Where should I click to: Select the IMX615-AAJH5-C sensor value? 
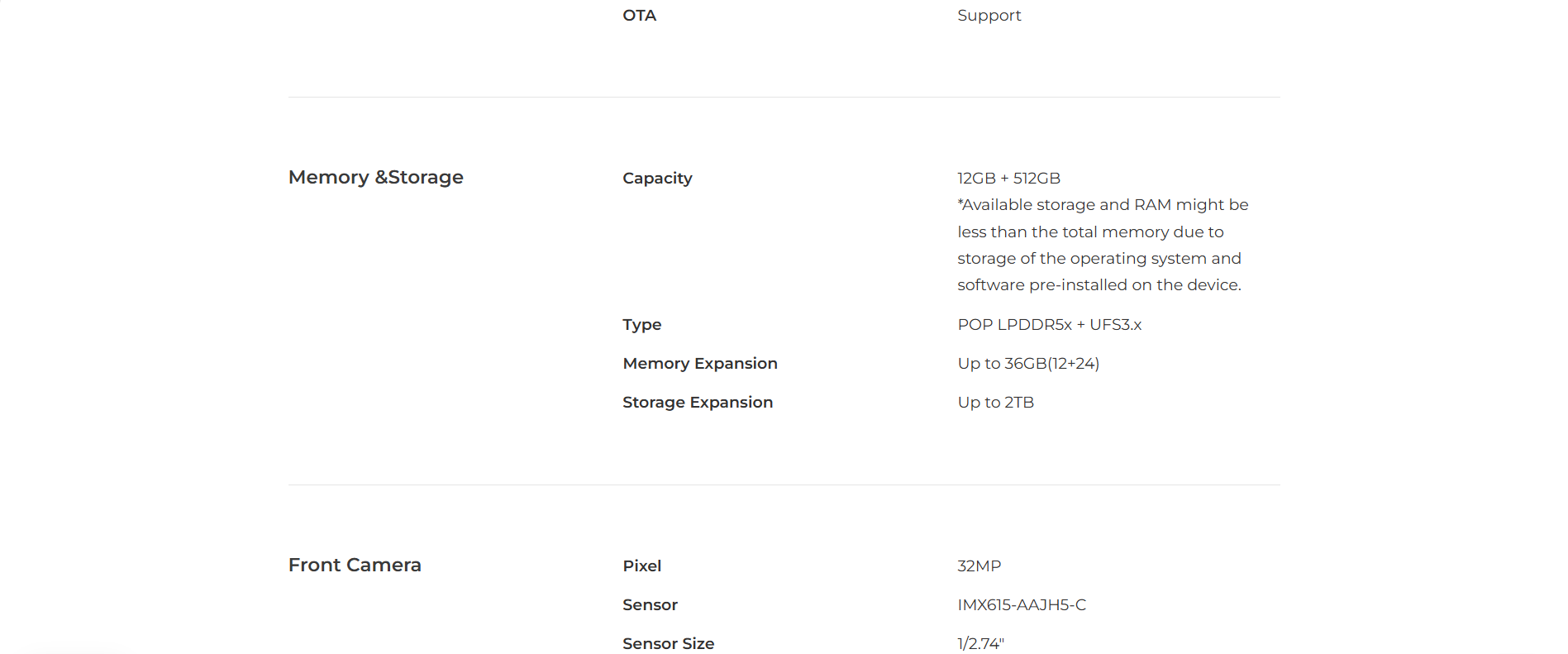(x=1021, y=605)
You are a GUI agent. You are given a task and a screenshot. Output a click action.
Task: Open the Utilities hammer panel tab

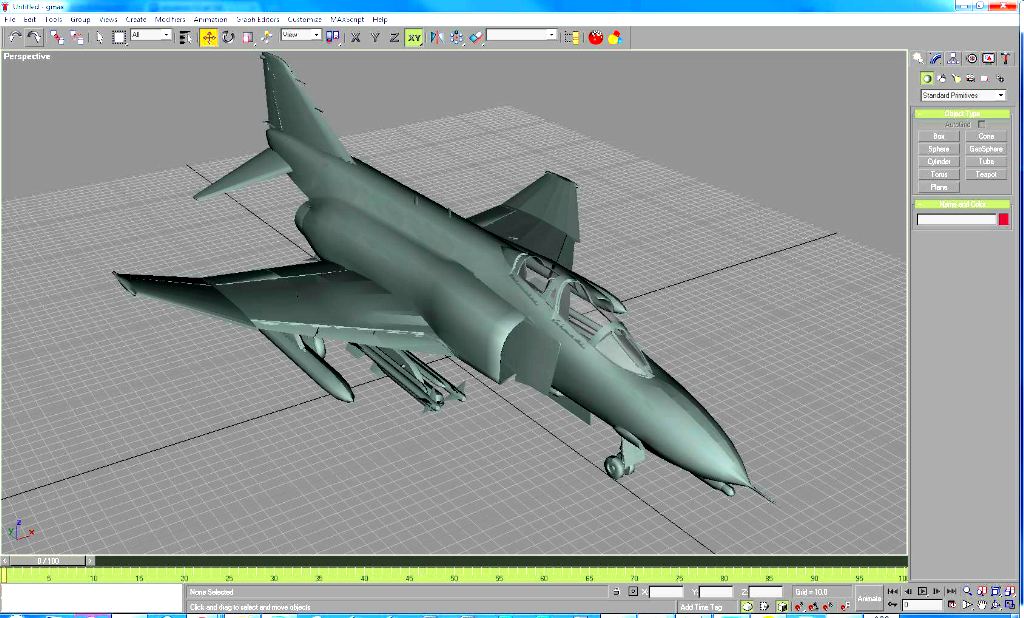pos(1005,59)
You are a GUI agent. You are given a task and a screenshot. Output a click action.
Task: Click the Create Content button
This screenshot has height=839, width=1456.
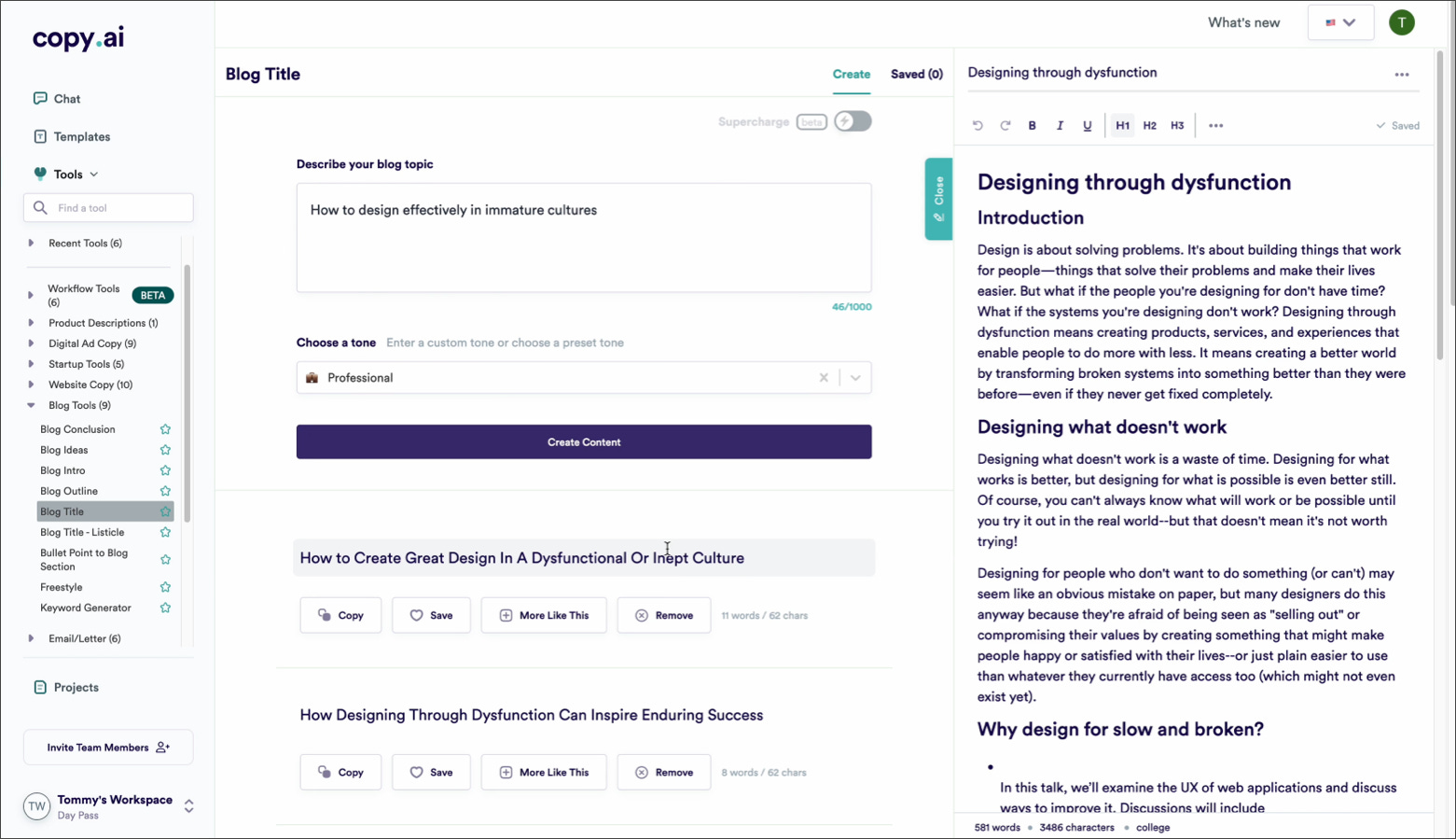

• _Description of the task_
Everything but the pictures is needed: copy the data above exactly.

• _Exercise output_
Where should I click to: Select the IMX615-AAJH5-C sensor value? 
(x=1021, y=605)
You are a GUI agent. You are given a task and a screenshot. Output a click action.
Task: Open the Utilities hammer panel tab

pos(1005,59)
You are a GUI agent. You are given a task and a screenshot. Output a click action.
Task: Click the Create Content button
This screenshot has height=839, width=1456.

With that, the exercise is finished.